◆ RECORDED DATA ◆
[START]
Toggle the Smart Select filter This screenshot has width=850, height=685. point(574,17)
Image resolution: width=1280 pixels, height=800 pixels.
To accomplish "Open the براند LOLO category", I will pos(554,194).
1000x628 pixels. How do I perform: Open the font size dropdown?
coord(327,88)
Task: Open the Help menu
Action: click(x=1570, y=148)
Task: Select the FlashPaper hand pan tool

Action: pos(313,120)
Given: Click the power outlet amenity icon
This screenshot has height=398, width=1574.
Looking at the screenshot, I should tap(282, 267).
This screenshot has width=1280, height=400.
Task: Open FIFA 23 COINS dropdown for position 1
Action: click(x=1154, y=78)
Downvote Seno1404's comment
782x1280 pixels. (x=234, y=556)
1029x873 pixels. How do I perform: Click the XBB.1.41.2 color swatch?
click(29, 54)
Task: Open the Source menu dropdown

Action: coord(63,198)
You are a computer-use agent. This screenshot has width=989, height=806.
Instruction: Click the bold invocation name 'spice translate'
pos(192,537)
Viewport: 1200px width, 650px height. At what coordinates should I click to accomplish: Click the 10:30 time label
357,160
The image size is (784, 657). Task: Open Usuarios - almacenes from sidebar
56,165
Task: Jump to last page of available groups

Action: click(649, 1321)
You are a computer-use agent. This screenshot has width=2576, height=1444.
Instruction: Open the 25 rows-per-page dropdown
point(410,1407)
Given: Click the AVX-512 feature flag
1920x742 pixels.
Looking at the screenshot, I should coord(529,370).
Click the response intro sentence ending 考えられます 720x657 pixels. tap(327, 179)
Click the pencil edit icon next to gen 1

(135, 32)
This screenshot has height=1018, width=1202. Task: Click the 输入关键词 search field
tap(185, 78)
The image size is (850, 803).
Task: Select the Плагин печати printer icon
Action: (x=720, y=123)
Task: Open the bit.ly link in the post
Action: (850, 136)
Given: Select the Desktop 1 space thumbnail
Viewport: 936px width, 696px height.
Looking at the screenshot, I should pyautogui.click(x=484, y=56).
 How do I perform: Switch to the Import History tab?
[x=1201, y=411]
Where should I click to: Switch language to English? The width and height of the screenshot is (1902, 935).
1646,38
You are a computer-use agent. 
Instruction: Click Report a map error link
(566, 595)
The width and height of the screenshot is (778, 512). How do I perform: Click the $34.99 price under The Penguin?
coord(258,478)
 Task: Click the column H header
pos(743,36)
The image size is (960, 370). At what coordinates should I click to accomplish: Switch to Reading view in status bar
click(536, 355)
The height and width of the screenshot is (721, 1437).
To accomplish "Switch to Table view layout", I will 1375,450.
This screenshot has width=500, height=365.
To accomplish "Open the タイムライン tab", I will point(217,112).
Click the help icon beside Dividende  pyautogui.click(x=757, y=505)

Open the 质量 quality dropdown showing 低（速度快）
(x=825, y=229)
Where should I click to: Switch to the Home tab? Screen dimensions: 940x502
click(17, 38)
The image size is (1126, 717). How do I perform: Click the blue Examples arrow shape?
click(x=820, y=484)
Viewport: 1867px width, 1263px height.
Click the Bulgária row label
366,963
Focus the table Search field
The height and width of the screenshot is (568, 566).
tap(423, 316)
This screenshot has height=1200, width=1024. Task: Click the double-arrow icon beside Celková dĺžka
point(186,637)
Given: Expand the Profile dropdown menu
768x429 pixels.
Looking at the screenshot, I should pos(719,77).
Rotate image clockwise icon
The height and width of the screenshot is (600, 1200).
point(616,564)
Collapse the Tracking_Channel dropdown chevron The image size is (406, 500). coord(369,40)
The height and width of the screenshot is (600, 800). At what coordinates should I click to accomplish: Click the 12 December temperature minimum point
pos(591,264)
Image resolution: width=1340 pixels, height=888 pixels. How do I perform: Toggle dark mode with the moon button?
[END]
◆ STATED PROBLEM ◆
Find every line in the data above that contains the word "Select", matching case exactly, and copy each of those lines in full.

◆ SOLUTION TO THE EXERCISE ◆
Toggle the Smart Select filter This screenshot has width=850, height=685. point(574,17)
Task: Select the FlashPaper hand pan tool
Task: Select the Плагин печати printer icon
Given: Select the Desktop 1 space thumbnail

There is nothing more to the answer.